Filter the entries for lines with the word "chart".

Dataset excerpts section start

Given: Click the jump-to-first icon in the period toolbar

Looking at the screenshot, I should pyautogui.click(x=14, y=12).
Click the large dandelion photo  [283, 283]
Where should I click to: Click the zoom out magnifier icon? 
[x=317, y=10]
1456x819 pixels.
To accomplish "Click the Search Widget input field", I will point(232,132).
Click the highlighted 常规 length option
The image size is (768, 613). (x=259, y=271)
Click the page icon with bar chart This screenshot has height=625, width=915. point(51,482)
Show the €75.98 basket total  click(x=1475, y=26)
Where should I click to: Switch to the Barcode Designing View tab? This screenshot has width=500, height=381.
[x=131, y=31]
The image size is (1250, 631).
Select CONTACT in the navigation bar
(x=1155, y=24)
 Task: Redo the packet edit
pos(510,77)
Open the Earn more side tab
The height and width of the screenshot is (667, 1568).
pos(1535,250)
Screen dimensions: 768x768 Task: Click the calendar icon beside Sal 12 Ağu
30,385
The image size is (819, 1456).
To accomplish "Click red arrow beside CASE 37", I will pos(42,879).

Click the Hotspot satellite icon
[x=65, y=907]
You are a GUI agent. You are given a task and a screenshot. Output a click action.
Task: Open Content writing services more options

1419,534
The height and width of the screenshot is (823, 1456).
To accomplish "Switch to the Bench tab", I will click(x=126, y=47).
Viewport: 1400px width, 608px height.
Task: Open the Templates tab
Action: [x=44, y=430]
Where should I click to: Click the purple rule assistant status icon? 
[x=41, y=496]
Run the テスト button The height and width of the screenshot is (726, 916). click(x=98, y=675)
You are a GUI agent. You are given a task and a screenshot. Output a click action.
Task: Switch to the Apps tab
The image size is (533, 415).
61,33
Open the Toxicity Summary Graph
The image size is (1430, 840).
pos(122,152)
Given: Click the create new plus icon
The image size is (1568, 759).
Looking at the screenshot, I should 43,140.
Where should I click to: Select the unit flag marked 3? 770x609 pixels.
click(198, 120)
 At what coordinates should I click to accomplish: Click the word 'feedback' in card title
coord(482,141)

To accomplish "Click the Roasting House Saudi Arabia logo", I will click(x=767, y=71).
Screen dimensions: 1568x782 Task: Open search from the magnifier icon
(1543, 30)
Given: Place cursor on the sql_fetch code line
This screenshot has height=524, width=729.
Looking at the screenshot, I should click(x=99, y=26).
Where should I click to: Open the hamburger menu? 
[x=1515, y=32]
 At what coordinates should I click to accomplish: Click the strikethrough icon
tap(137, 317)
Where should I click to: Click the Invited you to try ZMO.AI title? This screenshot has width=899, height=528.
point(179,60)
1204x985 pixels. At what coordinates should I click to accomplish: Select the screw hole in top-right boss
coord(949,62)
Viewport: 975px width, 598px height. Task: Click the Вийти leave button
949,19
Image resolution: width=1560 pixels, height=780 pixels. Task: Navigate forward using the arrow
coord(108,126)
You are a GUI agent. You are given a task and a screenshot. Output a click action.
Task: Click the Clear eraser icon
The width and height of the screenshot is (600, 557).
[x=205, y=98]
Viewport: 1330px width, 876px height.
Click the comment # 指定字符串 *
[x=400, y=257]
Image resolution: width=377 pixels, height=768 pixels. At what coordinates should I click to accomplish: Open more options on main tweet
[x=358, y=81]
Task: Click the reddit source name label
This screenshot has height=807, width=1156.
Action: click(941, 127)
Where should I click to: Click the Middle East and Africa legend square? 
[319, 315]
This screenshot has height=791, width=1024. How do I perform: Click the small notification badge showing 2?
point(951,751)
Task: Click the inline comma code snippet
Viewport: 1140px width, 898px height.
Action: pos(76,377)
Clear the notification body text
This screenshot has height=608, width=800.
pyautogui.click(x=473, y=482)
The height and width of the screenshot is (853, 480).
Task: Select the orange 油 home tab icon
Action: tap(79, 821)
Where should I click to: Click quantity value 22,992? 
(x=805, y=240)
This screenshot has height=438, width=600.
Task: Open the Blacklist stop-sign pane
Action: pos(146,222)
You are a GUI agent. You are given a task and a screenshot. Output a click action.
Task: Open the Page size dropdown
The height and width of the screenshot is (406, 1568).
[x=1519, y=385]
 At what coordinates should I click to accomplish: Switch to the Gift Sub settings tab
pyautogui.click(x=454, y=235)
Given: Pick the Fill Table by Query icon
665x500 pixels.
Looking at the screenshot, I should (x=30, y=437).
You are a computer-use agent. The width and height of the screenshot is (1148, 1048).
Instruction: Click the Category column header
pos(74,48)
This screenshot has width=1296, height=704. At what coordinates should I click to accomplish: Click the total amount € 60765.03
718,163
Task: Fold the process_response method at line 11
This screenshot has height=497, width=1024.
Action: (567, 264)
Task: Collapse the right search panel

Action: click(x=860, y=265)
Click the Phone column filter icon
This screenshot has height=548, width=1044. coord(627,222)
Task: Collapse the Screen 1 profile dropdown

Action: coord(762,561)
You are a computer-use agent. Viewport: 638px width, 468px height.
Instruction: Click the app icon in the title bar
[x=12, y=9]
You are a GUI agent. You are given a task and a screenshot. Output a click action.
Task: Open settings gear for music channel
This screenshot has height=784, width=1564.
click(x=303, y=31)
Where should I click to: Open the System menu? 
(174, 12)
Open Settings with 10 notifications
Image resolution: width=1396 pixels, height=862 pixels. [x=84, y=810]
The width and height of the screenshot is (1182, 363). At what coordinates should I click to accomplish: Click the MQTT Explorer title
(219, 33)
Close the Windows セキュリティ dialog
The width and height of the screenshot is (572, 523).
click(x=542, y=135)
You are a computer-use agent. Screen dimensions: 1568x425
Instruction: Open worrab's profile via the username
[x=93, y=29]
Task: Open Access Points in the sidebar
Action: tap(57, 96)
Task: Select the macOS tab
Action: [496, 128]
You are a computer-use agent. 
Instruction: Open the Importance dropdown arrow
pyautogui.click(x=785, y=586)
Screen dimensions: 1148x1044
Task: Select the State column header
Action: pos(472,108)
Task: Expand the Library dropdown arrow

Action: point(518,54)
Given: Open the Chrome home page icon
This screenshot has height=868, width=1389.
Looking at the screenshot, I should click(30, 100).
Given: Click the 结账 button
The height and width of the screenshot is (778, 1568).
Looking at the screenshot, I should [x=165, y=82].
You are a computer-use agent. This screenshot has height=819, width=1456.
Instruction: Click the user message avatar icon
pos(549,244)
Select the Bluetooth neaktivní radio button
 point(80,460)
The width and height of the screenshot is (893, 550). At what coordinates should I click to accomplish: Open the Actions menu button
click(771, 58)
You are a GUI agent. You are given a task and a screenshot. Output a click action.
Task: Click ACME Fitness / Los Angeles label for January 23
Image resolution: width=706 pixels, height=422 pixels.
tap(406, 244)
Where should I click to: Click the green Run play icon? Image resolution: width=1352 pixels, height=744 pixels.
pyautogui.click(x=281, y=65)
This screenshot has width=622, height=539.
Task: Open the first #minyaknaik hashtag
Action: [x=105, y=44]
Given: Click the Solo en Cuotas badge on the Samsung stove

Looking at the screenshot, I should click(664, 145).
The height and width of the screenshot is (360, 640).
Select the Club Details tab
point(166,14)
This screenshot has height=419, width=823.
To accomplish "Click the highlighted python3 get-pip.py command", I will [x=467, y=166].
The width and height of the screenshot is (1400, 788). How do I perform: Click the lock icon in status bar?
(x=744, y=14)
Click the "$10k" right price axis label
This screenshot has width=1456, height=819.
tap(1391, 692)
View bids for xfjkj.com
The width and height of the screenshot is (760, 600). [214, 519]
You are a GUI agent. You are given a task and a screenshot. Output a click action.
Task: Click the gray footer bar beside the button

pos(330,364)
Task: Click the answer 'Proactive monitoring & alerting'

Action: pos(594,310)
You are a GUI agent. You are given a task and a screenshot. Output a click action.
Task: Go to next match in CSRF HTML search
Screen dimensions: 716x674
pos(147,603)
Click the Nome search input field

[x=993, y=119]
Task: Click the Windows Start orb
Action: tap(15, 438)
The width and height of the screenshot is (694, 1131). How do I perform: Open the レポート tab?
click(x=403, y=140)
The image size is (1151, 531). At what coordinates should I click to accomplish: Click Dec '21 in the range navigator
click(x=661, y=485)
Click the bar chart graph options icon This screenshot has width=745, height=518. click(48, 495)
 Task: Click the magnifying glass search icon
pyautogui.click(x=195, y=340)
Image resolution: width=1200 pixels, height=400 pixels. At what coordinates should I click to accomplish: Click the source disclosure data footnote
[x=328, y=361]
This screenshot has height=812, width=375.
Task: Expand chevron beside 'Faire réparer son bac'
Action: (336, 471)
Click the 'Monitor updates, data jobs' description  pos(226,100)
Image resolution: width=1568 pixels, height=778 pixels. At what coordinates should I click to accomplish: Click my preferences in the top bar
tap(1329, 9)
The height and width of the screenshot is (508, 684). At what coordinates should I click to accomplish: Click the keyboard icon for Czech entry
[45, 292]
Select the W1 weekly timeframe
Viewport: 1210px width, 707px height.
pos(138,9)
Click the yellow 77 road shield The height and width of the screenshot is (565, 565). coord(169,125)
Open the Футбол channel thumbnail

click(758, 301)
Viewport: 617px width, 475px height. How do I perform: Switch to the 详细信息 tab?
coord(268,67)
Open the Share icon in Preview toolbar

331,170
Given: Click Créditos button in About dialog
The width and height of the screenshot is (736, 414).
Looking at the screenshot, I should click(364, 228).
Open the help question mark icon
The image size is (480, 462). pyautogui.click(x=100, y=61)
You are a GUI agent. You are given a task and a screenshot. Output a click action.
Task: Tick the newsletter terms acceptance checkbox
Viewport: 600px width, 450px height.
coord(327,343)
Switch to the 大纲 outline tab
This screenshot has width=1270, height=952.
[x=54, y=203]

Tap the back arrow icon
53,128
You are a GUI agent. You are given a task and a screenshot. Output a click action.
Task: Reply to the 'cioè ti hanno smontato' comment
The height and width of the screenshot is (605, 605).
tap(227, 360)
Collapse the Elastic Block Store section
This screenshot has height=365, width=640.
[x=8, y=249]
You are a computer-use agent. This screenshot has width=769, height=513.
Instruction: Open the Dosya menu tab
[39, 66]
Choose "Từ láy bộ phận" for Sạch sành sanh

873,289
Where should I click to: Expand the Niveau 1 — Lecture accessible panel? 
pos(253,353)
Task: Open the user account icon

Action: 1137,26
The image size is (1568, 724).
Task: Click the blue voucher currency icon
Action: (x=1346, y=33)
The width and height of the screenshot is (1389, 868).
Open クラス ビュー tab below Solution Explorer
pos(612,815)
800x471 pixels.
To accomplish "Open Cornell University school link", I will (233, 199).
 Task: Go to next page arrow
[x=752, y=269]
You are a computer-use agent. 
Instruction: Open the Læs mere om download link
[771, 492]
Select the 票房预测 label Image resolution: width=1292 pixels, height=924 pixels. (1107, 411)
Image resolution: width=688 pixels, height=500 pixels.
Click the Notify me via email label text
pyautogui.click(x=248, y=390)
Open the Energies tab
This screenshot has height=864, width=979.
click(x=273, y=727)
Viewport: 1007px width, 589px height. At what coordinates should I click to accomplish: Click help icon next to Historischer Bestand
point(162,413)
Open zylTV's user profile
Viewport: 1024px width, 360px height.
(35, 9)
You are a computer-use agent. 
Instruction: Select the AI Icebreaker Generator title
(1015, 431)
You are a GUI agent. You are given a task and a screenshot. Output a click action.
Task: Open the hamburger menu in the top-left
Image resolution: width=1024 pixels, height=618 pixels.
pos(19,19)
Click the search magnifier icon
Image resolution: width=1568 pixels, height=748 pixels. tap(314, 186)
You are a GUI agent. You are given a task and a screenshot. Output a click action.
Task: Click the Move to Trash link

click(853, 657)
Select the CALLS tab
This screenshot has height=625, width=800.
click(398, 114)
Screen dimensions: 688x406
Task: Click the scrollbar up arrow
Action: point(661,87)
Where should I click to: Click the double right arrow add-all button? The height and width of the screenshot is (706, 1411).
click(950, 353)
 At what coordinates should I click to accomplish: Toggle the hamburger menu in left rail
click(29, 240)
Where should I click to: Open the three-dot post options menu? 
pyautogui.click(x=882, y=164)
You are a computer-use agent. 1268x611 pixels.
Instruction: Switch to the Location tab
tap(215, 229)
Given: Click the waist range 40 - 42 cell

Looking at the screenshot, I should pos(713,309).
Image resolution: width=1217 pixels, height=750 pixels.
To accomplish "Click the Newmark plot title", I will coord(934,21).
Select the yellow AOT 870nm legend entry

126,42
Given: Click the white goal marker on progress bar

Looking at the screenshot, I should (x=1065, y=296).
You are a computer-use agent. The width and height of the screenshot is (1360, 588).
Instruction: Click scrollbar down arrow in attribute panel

Dataset excerpts section end

Output |
Click the page icon with bar chart This screenshot has height=625, width=915. point(51,482)
Click the bar chart graph options icon This screenshot has width=745, height=518. click(48, 495)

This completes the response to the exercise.